===== INPUT =====

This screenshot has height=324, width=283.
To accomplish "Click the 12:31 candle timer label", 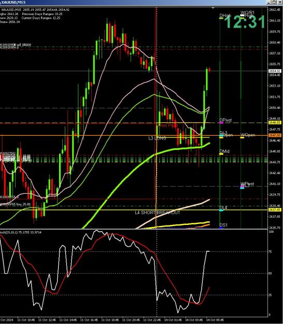I will (245, 22).
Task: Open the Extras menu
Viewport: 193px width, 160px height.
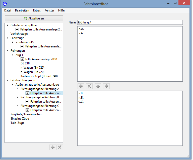Action: click(37, 10)
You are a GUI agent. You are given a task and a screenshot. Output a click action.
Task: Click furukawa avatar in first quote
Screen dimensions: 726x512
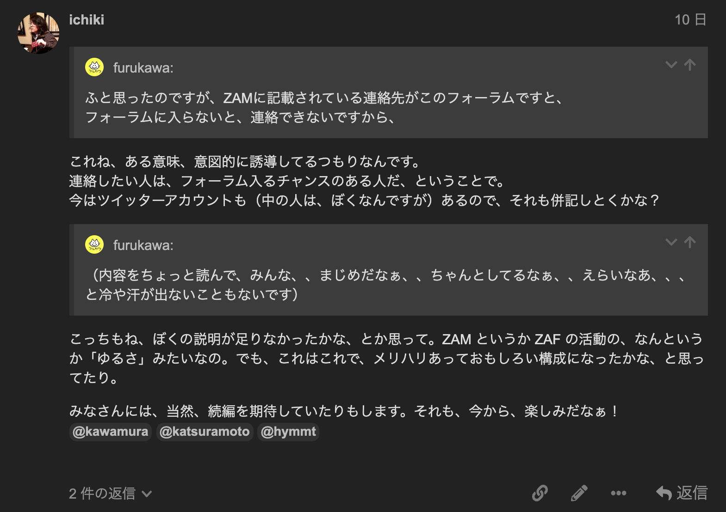94,67
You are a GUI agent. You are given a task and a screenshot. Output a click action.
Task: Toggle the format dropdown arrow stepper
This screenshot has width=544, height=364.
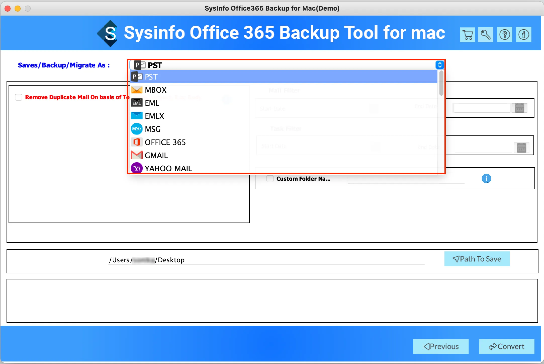(x=440, y=65)
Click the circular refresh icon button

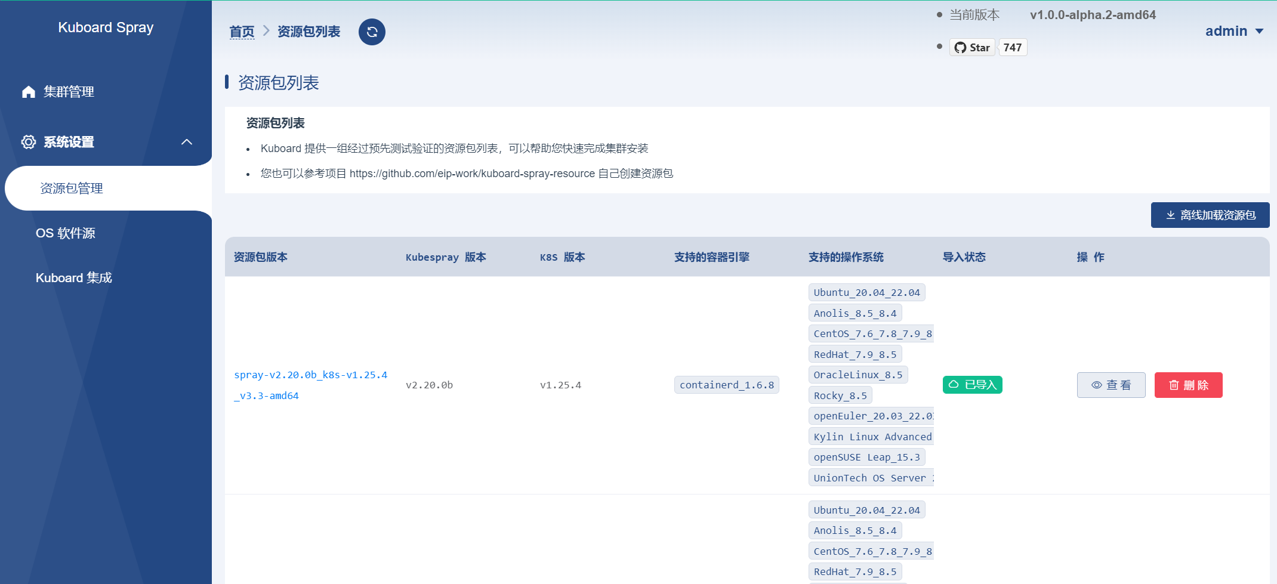pyautogui.click(x=372, y=32)
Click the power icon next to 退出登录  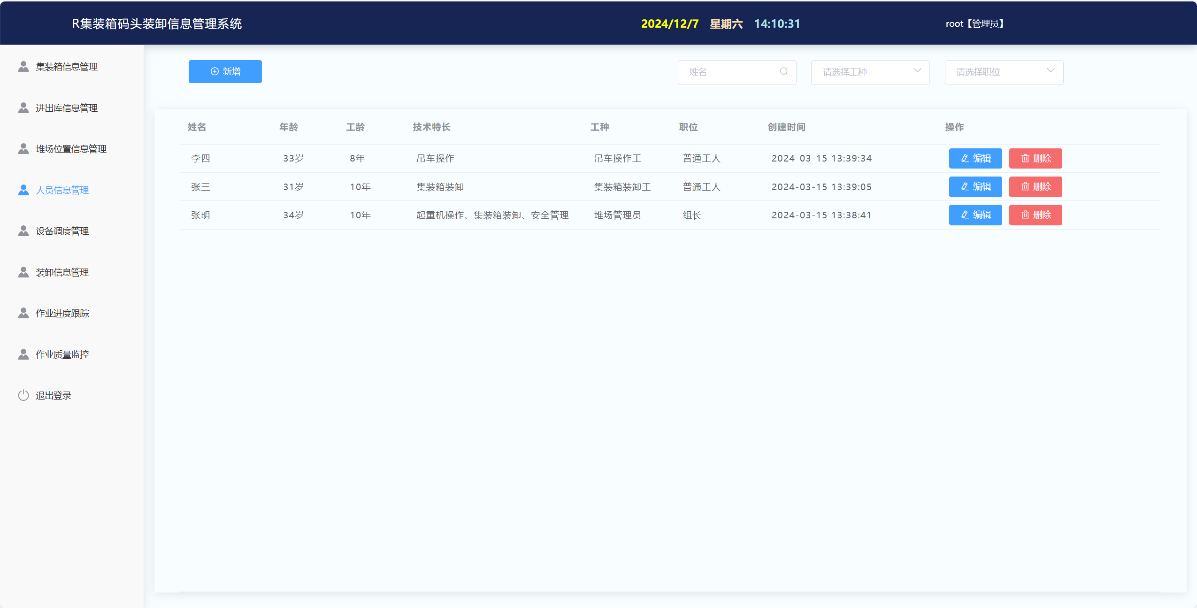(x=23, y=395)
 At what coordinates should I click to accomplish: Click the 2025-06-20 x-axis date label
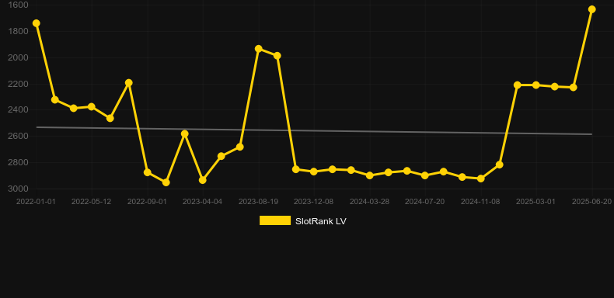pyautogui.click(x=591, y=202)
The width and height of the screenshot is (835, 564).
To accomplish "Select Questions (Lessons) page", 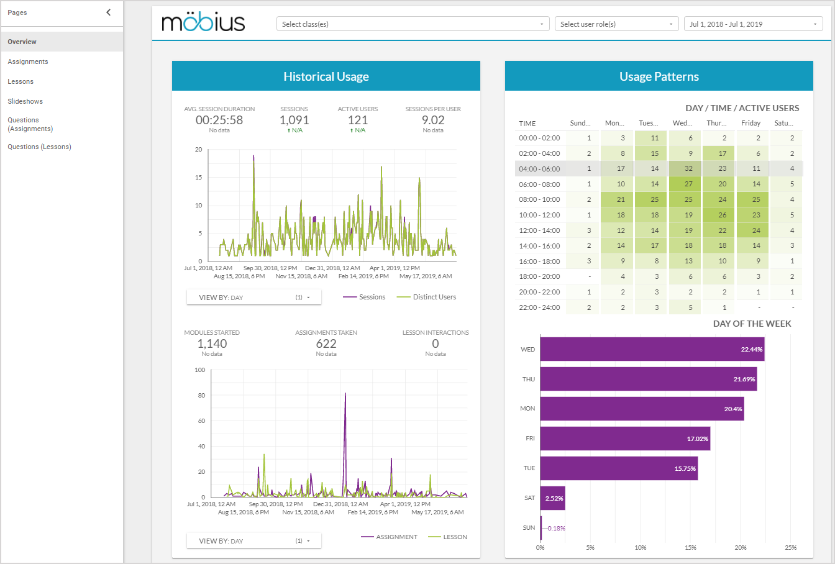I will tap(40, 147).
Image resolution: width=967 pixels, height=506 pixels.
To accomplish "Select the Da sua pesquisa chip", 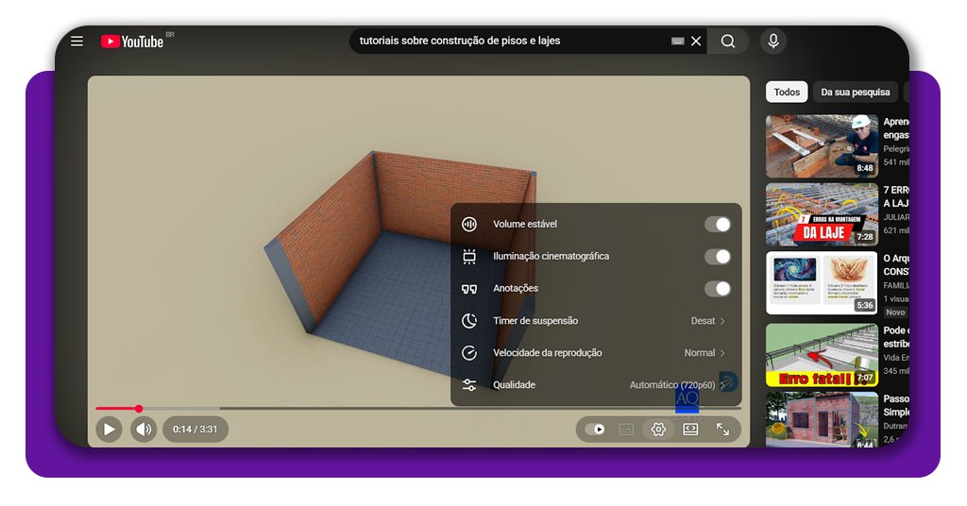I will (856, 93).
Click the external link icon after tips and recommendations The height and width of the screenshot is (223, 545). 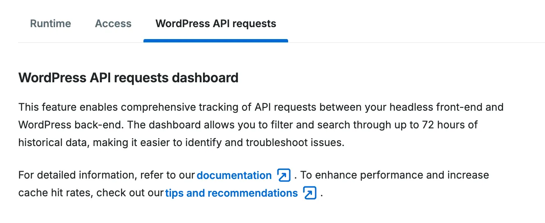(309, 193)
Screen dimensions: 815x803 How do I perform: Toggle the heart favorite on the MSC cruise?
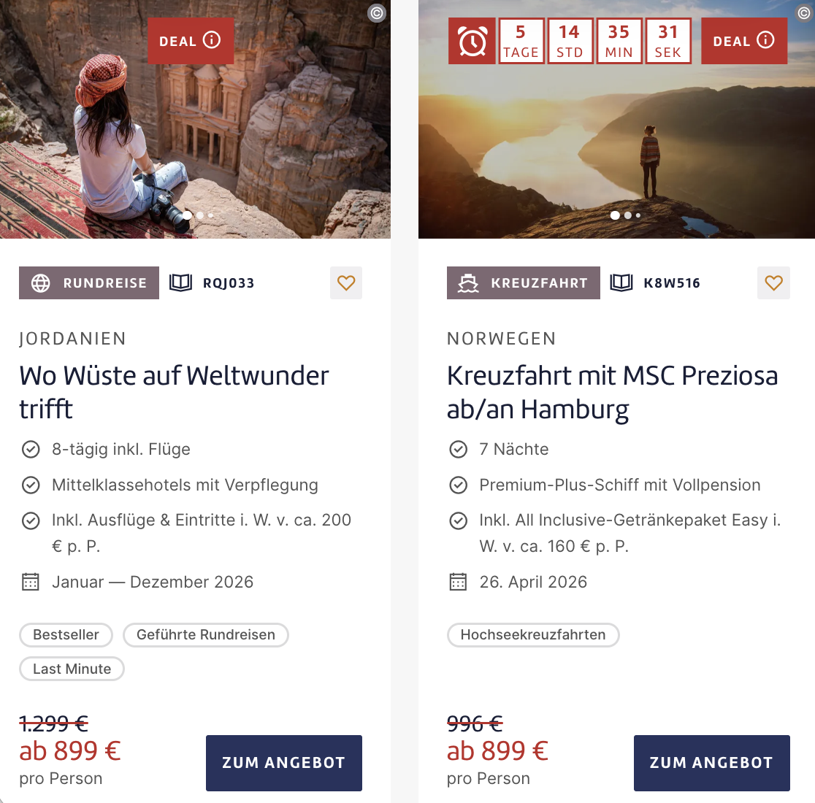click(x=773, y=283)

=====

AIM OF THE EXERCISE
Pull out each line of the items above that contains the word "Toggle".

ANSWER TO THIS PROBLEM
Task: Toggle the format dropdown arrow stepper
Screen dimensions: 815x803 How do I perform: Toggle the heart favorite on the MSC cruise?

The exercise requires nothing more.